Dr. Heddy Clark, Executive Director of STEM SENC, explains that though UNCW serves as a backbone for STEM SENC, the ecosystem is a partner-governed entity. She came to UNCW to coordinate (and later direct) the Watson College of Education STEM Learning Cooperative, seeking to cultivate relationships between “campus and community-based partners.” Almost immediately, this co-op saw an opportunity to expand the scope of their work by partnering with STEM Ecosystems and later ReConnect: Rural & Urban. “We said, why not capitalize on the relationships we already have… and see if we can pull together a regional ecosystem where we’re all working together.”
She stresses that latter point—“working together.” Because of numerous factors ranging from hurricanes to pandemics and recessions, many of the counties they work with are Tier 1, but need erases neither autonomy nor pride. “We have a lot of need, but we also have great talent in our communities,” says Heddy, and as one member relayed to her, “I appreciate people wanting to work with us, but I don’t want them to come ‘do it to us’ … let’s do it together.” In solidarity, she adds, “I really want the partners to feel ownership of STEM SENC… able to explain how it met a need and how it could help others.” Guided by this ethos, the ecosystem acts as both a convener and a space in which creative solutions can be co-designed by the communities they seek to impact.

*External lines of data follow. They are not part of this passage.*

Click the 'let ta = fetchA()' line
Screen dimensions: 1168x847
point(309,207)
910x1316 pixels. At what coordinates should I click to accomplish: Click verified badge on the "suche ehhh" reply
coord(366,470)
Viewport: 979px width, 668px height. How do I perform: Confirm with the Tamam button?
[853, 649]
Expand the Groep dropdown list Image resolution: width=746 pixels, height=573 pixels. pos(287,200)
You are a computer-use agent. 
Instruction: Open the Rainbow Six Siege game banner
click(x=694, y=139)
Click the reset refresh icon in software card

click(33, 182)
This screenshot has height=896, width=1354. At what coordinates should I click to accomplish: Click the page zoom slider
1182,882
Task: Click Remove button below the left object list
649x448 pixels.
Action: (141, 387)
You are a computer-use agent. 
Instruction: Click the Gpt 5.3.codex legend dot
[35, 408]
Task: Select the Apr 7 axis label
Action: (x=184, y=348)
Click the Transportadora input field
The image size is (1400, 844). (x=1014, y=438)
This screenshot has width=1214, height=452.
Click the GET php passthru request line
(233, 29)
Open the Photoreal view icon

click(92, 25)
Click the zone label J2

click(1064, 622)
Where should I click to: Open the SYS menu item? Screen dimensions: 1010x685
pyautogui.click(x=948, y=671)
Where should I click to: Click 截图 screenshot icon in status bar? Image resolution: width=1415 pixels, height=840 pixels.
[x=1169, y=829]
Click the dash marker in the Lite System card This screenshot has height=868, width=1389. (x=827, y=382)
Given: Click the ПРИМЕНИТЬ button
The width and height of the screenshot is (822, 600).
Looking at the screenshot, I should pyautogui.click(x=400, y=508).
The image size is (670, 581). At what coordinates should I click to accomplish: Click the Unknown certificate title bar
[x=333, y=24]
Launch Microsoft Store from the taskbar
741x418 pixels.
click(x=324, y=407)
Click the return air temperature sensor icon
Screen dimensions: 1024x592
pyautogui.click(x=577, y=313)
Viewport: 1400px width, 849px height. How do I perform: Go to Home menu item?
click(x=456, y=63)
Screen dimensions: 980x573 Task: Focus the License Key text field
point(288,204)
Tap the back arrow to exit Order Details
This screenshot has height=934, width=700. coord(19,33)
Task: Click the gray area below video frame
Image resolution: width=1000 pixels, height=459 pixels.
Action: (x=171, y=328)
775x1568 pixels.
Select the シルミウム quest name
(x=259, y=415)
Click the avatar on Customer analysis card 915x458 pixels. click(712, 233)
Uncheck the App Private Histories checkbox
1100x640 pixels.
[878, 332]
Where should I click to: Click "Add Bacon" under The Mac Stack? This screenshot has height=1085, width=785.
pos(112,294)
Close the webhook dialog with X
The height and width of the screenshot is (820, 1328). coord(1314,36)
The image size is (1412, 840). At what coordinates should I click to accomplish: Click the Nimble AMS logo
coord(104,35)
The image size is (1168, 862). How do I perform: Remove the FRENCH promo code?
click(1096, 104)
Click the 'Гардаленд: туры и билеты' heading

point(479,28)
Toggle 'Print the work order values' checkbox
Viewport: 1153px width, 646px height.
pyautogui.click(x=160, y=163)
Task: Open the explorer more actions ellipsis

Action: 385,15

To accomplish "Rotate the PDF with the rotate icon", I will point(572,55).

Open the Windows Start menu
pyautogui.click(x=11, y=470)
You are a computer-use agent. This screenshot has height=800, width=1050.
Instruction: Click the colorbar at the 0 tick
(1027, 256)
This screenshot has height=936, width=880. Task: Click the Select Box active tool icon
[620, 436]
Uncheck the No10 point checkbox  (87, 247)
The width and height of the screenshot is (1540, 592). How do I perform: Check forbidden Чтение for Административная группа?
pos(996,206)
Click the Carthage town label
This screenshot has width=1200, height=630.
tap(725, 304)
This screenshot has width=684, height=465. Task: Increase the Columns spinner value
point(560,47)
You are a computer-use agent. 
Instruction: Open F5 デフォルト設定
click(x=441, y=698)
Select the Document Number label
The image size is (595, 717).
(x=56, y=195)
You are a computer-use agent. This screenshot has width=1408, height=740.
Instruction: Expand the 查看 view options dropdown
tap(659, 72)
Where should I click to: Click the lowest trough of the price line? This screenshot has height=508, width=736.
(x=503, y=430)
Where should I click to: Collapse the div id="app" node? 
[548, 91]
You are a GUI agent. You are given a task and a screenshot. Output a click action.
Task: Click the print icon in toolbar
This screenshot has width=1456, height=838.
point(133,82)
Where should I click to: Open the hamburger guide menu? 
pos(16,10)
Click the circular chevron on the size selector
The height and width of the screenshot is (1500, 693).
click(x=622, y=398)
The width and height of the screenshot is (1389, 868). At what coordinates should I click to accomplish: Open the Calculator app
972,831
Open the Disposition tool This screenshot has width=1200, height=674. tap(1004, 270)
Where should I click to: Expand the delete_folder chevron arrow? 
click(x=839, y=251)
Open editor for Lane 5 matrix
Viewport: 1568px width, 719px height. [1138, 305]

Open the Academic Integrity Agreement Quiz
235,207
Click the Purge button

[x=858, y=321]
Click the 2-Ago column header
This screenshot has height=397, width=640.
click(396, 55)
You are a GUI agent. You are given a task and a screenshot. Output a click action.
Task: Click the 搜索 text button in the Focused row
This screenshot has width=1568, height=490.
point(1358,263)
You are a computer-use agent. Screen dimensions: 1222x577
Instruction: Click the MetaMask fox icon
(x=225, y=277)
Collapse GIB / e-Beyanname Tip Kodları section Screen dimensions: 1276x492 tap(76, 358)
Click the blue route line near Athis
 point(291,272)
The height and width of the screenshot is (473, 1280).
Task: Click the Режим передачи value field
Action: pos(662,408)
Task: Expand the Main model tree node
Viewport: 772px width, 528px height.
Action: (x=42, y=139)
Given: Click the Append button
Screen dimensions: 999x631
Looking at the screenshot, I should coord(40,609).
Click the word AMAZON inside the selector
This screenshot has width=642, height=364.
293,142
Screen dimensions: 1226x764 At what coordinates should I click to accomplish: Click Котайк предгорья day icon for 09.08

Fittingly, STEM SENC’s initiatives vary according to community needs and adapt to environmental constraints. It seeks to amplify the work of its partners. Collaborating with NC’s Science Festival program, Dr. Amy Moody of the STEM Learning Cooperative hosted the Change Makers event, which took additional efforts to develop activities for students with disabilities. They invited STEM SENC partners to host their own activities at the event and several schools in the region brought their students . In response to the pandemic, they are working to develop a site to house online content, such as virtual field trips and interviews with professionals from various industry partners, so that students can get a better sense of how the work of science is applied in the professional world. This is done to both expose rural students to the promise that comes with a STEM education, while making them aware of the opportunities that already exist in their surrounding community.
Although the pandemic disrupted their plans for in-person events, in some ways this disruption was a blessing in disguise because it allowed them to reallocate monies in order to support K-12 teachers. STEM SENC will soon be announcing a mini-grant program for teachers in its region. Designed to support innovative and creative STEM lessons and target underserved students, teachers who receive the $500 awards will share their lesson plans and project videos with the partnership. In doing so, not only is the network strengthened, but the lessons become more sustainable and can be utilized in other classrooms.
Despite these advances, in many ways STEM SENC still faces an uphill battle. At a very local level, their membership (largely composed of educators) is fatigued. In the past year, they were forced to migrate towards online teaching, and although classes have largely resumed, there’s still immense uncertainty about what is still to come—this weighs heavily upon them and their students. Members have limited free energy to expend on external work, even if that work might pay dividends in the future. Beyond this, there are more systemic problems in STEM education, ranging from gender disparities, teacher compensation, rural brain drain, and students having teachers “who look like them”—all of which impact STEM education. Towards these issues, STEM SENC can only serve as a space of discussion and advocacy—but, as Heddy puts it, “we’re still growing; still seeing how this evolves.”